«Nudo di donna si ma
Gianmaria Testa, Come l’America,
Nudo di donna però
un po’ il rosso, il giallo e il blu
che sanno d’Africa
E vorrei averti dipinta io
Si a mano libera»
Nella fotografia d’autore niente è ascrivibile a un solo termine o a un solo concetto. Difficilmente la concettualità fotografica può essere descritta con un’operazione di estrazione della realtà, e sempre con difficoltà ci troviamo davanti a un autore così completo da poterlo contrassegnare con l’utilizzo di un solo concetto. Nelle foto di Franco Fontana abbiamo il privilegio di entrare nella dicotomia tra forma e colore semplicemente con uno scatto, come se fosse la doppia faccia della stessa medaglia.

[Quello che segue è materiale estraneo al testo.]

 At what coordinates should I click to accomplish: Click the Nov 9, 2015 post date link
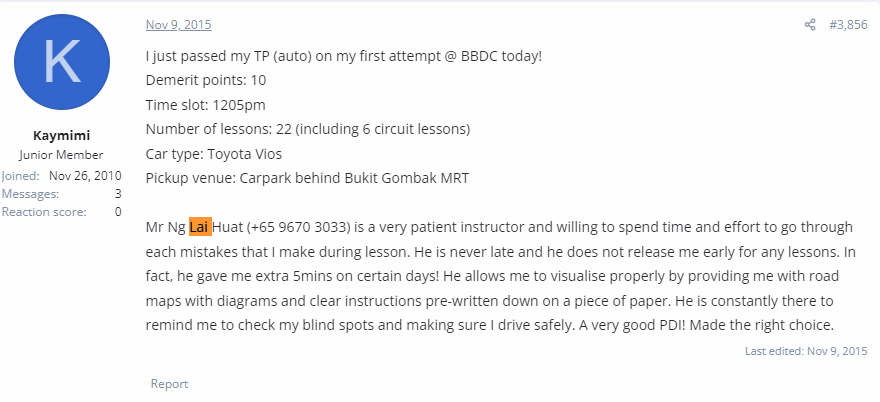178,25
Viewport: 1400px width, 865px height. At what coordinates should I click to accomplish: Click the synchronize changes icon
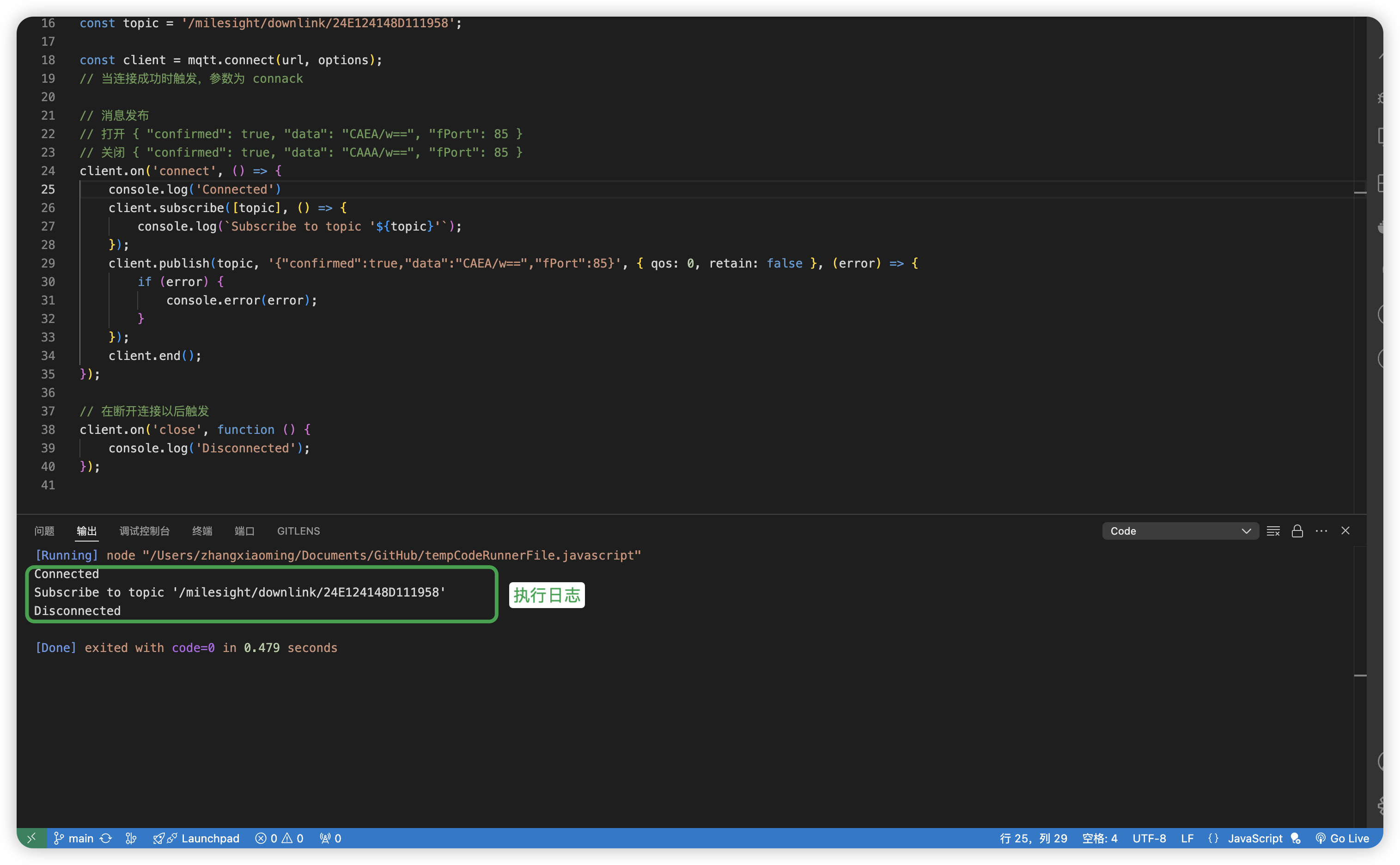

La sua carriera inizia a metà degli anni ’60, in piena epoca di celebrazione del bianco e nero, irrompendo controcorrente con il geometrismo del colore. Dai primi scatti, nell’universo di Franco Fontana il colore fa sempre da padrone. Le proporzioni, la prospettiva, la verità: tutto si piega alla centralità del colore e delle forme che disegna.
«Quando mi chiedono, perché hai scelto il colore? Rispondo, per una sensazione fisiologica», dice Fontana. Nell’era del dominio della scala dei toni monocromatici, egli abbaglia con il suo colore e con quelle impostazioni grafiche che preannunciano la sua capacità astrattiva ed estrattiva.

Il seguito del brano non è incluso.